Na eenigen tijd wordt de openbare vergadering hervat.
De Voorzitter. Aan de orde is thans het voorstel betreffende
het toekennen van een bijslag boven de pachtsom aan den
pachter van het baggerwerk P. van Ulden, met het desbetreffend
voorstel van den heer van Stralen.
Wenscht de heer van Stralen zijn voorstel nader toe te lichten
De heer van Stralen. M. d.
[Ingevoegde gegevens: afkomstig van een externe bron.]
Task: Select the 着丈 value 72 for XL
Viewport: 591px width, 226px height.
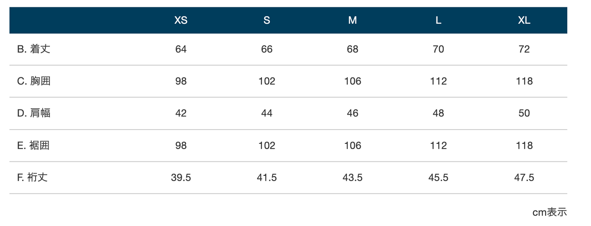Action: tap(524, 49)
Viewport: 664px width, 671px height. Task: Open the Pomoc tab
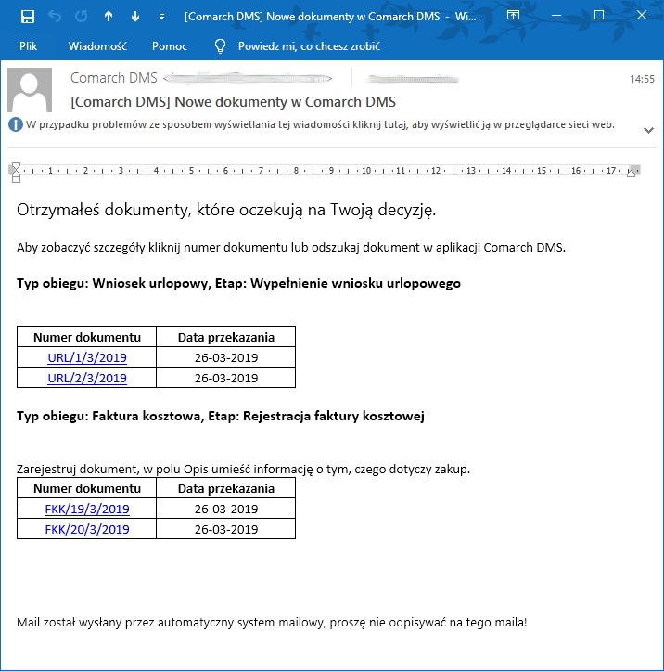coord(170,46)
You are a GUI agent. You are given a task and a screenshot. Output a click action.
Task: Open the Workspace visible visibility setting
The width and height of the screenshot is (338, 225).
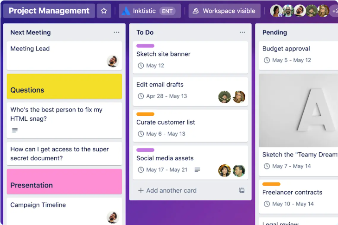pos(224,11)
V. Ik trek mijn voorstel in.
De Voorzitter, Dan maakt het voorstel van den heer van
Stralen geen onderwerp van beraadslaging meer uit.
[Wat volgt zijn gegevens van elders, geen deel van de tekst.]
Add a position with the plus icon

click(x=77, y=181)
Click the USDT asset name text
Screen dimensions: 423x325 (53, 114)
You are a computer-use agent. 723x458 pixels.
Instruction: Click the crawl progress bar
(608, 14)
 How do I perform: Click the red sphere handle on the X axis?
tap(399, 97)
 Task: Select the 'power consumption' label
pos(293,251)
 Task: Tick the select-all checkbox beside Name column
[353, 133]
Dan heb ik nog ontvangen een amendement van de heeren
de Lange en A. Mulder, luidende:
»De ondergeteekenden hebben de eer voor te stellen om in
het voorstel, vervat in Ingekomen Stuk No. 188 in plaats
van 25% te lezen 30% en in plaats van ƒ0.125, te lezen ƒ0.224."
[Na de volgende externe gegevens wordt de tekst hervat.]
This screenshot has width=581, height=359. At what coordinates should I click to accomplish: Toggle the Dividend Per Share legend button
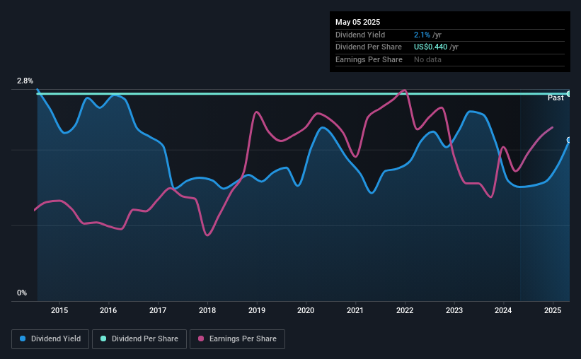pos(139,339)
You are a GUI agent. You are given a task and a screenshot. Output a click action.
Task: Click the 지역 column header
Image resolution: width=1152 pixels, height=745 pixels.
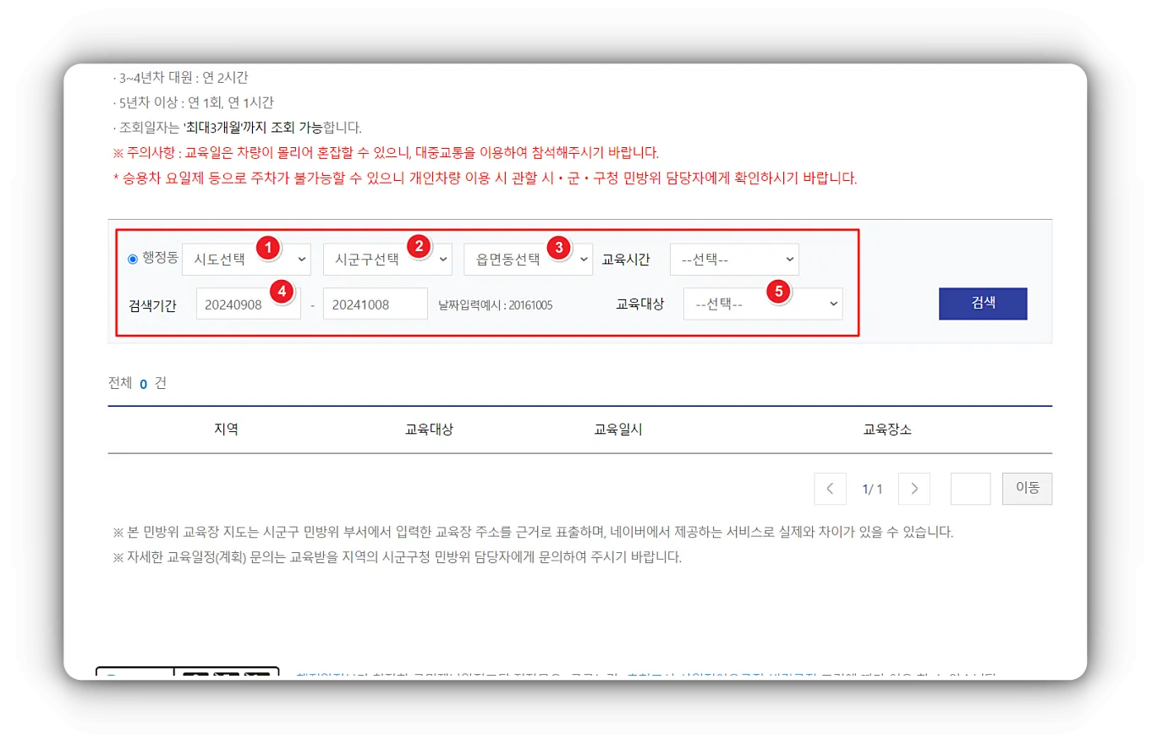tap(226, 429)
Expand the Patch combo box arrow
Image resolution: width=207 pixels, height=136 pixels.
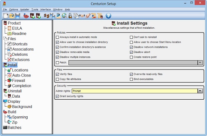tap(200, 63)
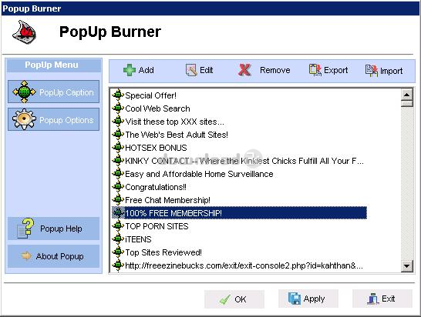Confirm with the OK button
The height and width of the screenshot is (317, 421).
click(234, 299)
Burgemeester en Wethouders nemen dit amendement over.
Het aldus geamendeerd voorstel wordt zonder hoofdelijke
stemming aangenomen.
De Voorzitter. Nu door aanneming van het aldus gewijzigd
voorstel van Burgemeester en Wethouders beslist is, dat de
pachter voor het loopend jaar en voor de volgende jaren dat
het contract zal duren, krijgt 30% boven de pachtsom van
ƒ617.50 per maand en 22% cent boven de 47V« cent per M®. puin
en vuil die hij weghaalt, dient natuurlijk tevens vast te staan,
dat de pachter zijn bedrijf ook moet uitoefenen in het pas
geannexeerd gedeelte der gemeente.
De Raad heeft zich homogeen verklaard met de meening van
Burgemeester en Wethouders, dat de pachter verplicht is uit te
voeren, hetgeen hij bij contract op zich heeft genomen. Mocht hij
in gebreke blijven om aan zijne verplichtingen te voldoen,
dan zullen Burgemeester en Wethouders niet schromen om
gebruik te maken van de bepalingen van het pachtcontract,
welke de rechten van de gemeente waarborgen.
In de eerste plaats zullen Burgemeester en Wethouders, om den
termijn vast te stellen, ten overvloede den pachter laten som-
meeren, dat hij aan zijne verplichtingen moet voldoen. Voorts
zullende desbetreffende boeten, in het contract vermeld, opgelegd
worden, en ook zullen Burgemeester en Wethouders gebruik
maken van artikel 24, 3e lid, hetgeen luidt: «Bovendien hebben
de verpachters het recht om alles wat door den pachter in strijd
met deze voorwaarden is verricht, ondernomen of nagelaten
op kosten van den pachter te doen wegnemen, beletten of
uitvoeren."
Wanneer het tot die uitvoering komt, dan zullen natuurlijk
Burgemeester en Wethouders de kosten van een en ander
op den pachter verhalen, en dan zullen zij daarvoor natuurlijk
de materialen moeten zien te krijgen. Zij zullen die moeten
huren en de huur zal op den pachter worden verhaald. Zij
zullen dan in tijdelijken gemeentedienst moeten nemen de
arbeiders, welke voor dat werk noodig zijn, en dan spreekt
het van zelf, dat in de eerste plaats in aanmerking komen
de arbeiders, die thans bij den pachter werkzaam zijn, omdat
zij in het vak ervaren en geschoold zijn. Dit is de gedragslijn,
welke Burgemeester en Wethouders zullen volgen, en dan
zullen zij, zooals behoorlijk is en zooals de pachter zelf erkent,
dat behoorlijk is, aan die werklieden een behoorlijk loon
uitbetalen.
Ik wenschte dit nog toe te voegen aan de beslissing, zoo
even door den Raad genomen, opdat men goed zou weten,
dat de gemeente niet met zich laat spelen en dat wij, waar
wij behoorlijk tegenover den pachter hebben gehandeld, van
hem verlangen, dat hij aan zijn verplichtingen zal voldoen.
Doet hij dat niet, dan zullen Burgemeester en Wethouders
het contract op zijn kosten doen uitvoeren en dan zal het
gevolg zijn, dat wij in de eerste plaats tijdelijk in dienst
nemen de arbeiders, die bij hem werkzaaam waren, en
dat die menschen behoorlijk zullen worden betaald voor hun
arbeid.
XXXVI. Praeadvies op het verzoek van het Leidsch
Drankweer-Comité, in zake het niet meer verleenen van
vergunningen, krachtens art. 4, 2e lid, 2° der Drankwet.
(Zie Ing. St. No. 135.)
De heer de Lange. M. d. V. Ik stel voor de vergadering
thans te schorsen, want wij zitten hier reeds vanaf 1 uur en
het is thans 5| uur.
De Voorzitter. Dit is niet zulk een groot nummer; zouden
wij dat niet kunnen afdoen?
Ik zal het voorstel van den heer de Lange in stemming
brengen.
Het voorstel van den heer de Lange wordt in stemming
gebracht en met 23 tegen 6 stemmen aangenomen.